I  finished a small quilt with those improv-pieced drunkard's path units I wrote about a couple weeks ago. The arcs are set in solid white, symmetrical on one axis, and a bit off center on the other axis.

I quilted horizontal straight lines using 8 or so shades of orange, gold, and yellow. I quilted the first lines on a longarm machine, then filled in on my domestic sewing machine.

The quilting lines are darkest and densest through the center of the quilt -- about 1/8" apart. Further out the lines are spaced 1/4" to 3/8", and the thread color is paler.

The bias binding is a diagonal cross hatch print (with a snip of blue on one side of the quilt). I'm pleased with how it works with both the drunkard's path prints and the dense horizontal quilting.
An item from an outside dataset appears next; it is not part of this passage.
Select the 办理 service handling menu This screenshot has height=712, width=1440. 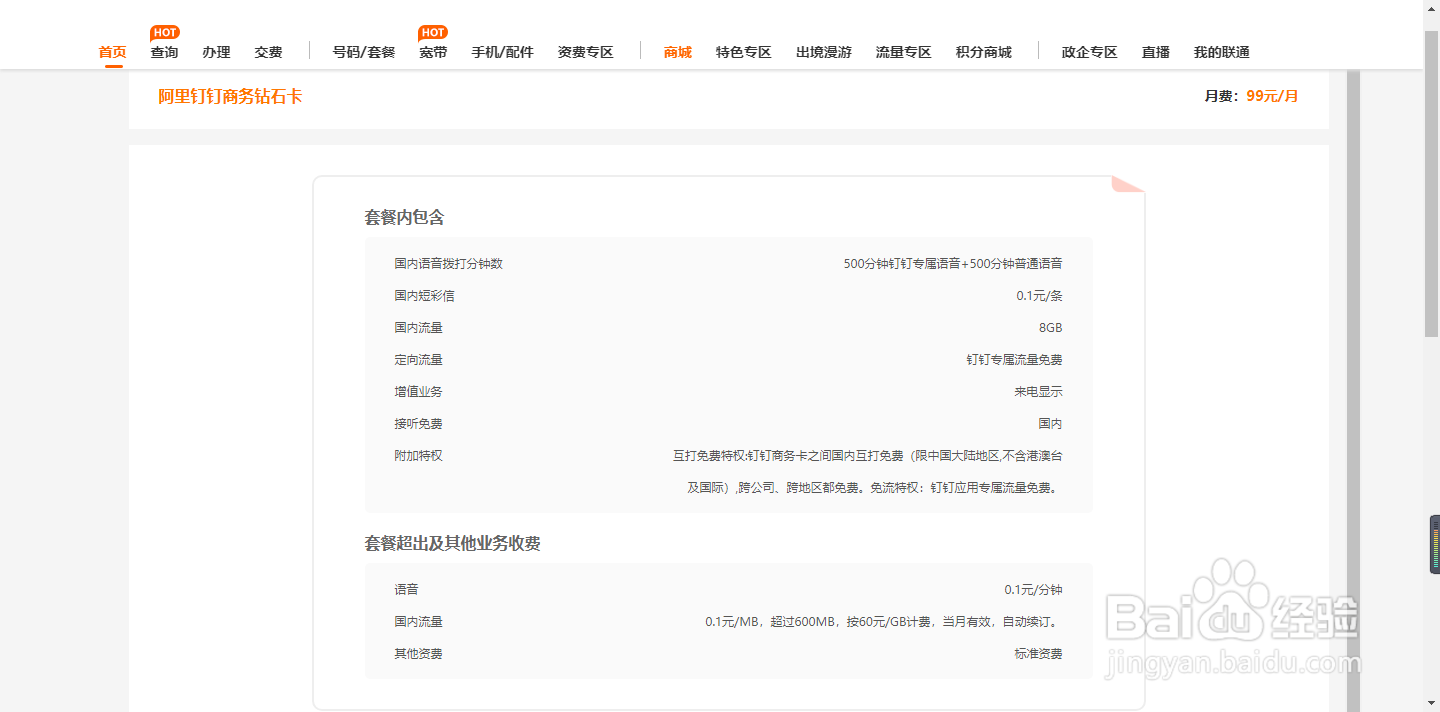[215, 51]
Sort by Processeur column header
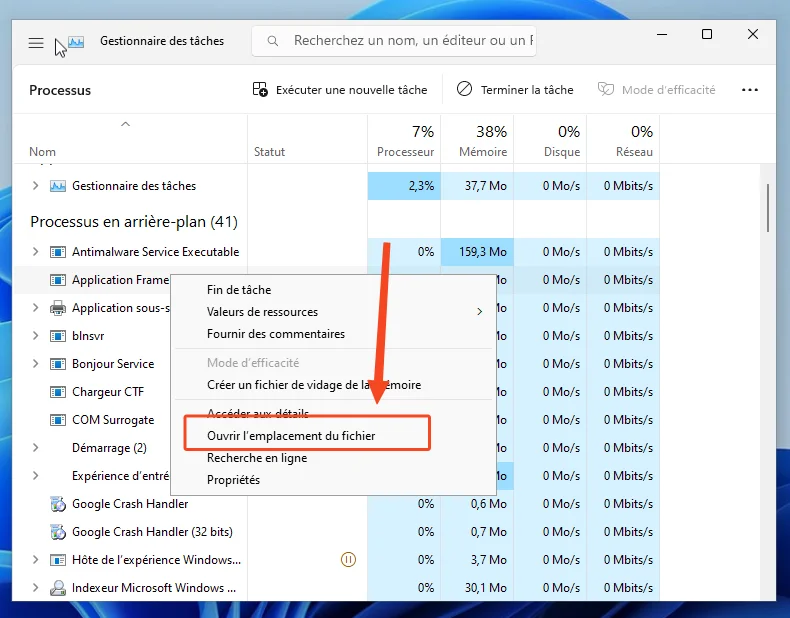 coord(404,139)
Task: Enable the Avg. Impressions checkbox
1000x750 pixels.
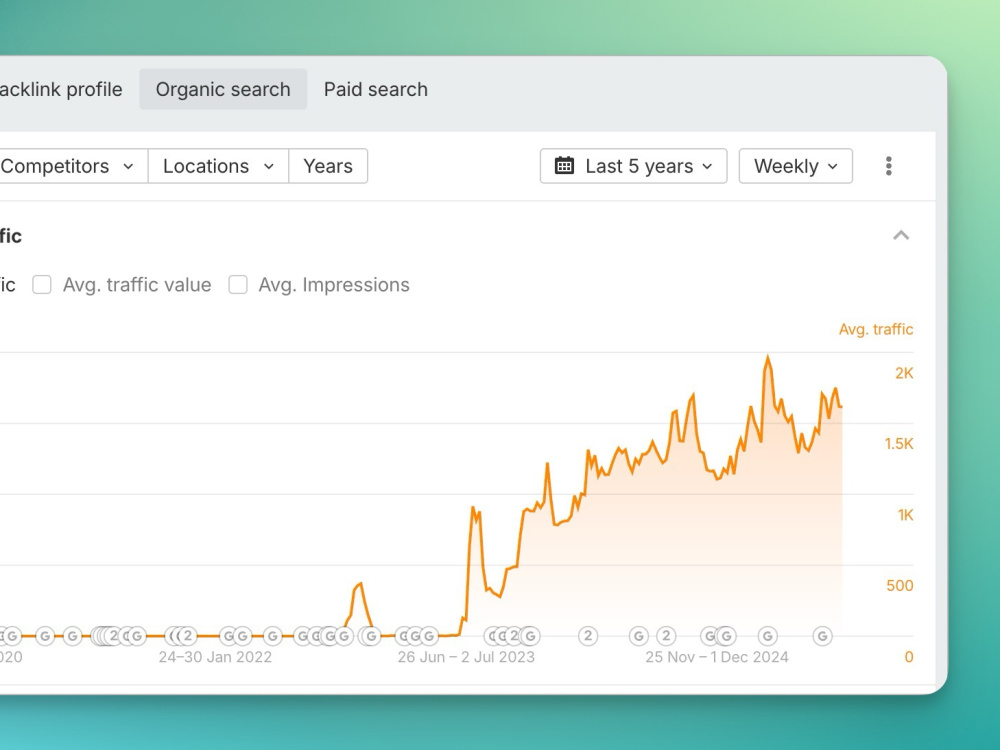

The back is everyone's favorite Ikea number script print. Munchkin was a good sport taking photos all over town on this beautiful San Francisco day.

The finished size is 44" x 45". I love the play between the looseness of the improv piecing of the prints, and the precision of the circles and the horizontal quilting.

01 April 2013

A Little Sunshine

This weekend I did some more work with improvisationally pieced curves. It's the same stack, cut and shuffle technique I used for last week's Nest blocks, except I did two iterations of cut and shuffle.

I started with a stack of yellow fat quarters, and a stack of orange. My goal was to sew some blocks of made fabric for use in upcoming projects. With about 10 gently curving seams top to bottom, the yellow blocks finished at about 17.5" x 17.5" usable fabric.

I cut the orange blocks more densely, resulting in more seams and less usable fabric. Also, I think, a busier and less pleasing effect.

I don't have plans for all of it yet, but my first projects will be some drunkards path blocks, cut on point. The inner and outer units will be paired with solid white, rather than yellow print to orange print, and I have a few layout ideas swimming around in my head. I'll let you know where it goes!